> Entries on finding words and elements

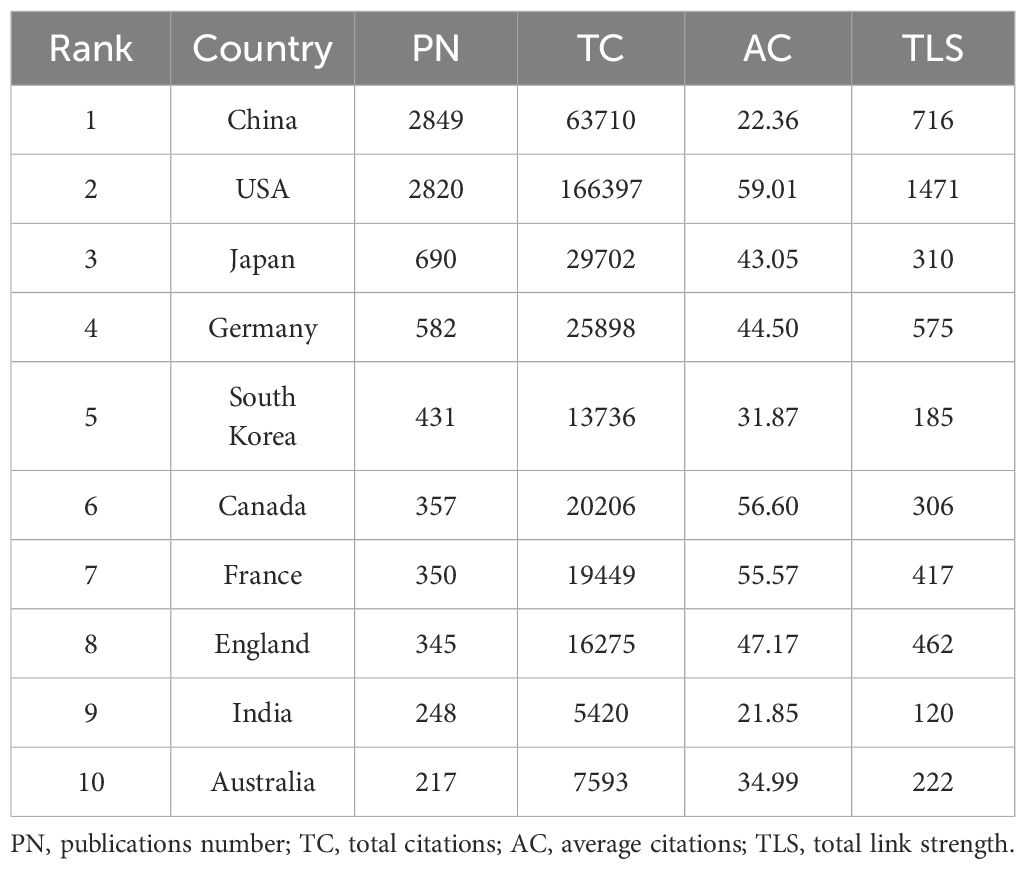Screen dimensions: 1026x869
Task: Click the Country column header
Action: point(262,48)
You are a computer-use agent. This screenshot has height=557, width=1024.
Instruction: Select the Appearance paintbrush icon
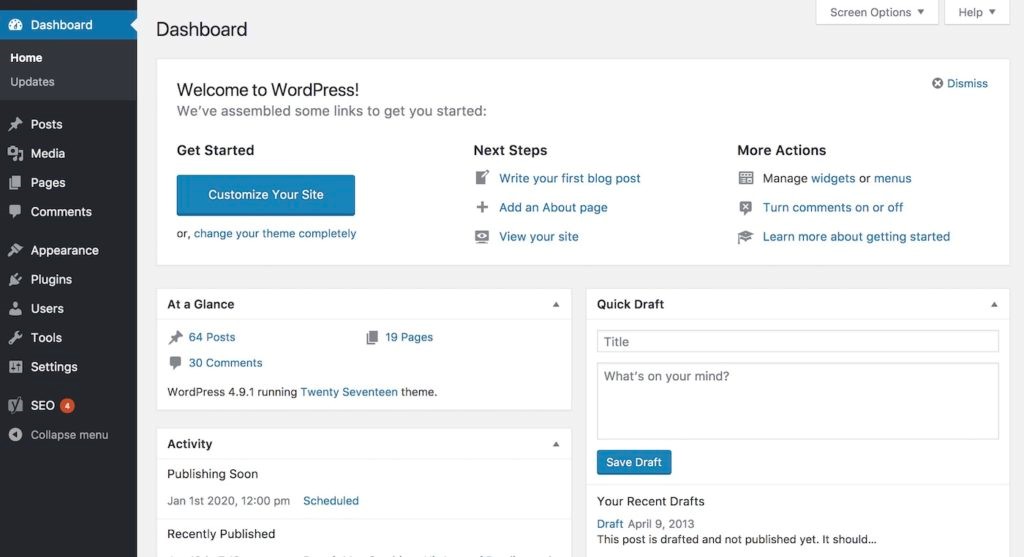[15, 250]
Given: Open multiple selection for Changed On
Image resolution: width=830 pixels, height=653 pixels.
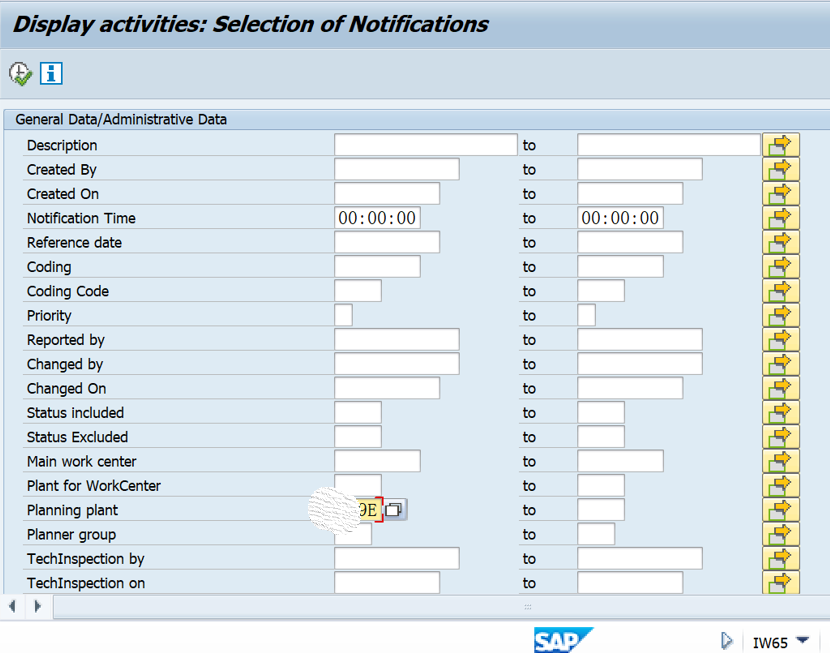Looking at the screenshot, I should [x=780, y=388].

> Problem
Reproduce all of the records above word for word, leaving out the pictures.

> Exercise answer
Screen dimensions: 1026x869
Task: Click the Country column header
Action: point(262,48)
You are a computer-use agent. This screenshot has height=557, width=1024.
Instruction: Select the Appearance paintbrush icon
[15, 250]
Given: Open multiple selection for Changed On
Image resolution: width=830 pixels, height=653 pixels.
Looking at the screenshot, I should [x=780, y=388].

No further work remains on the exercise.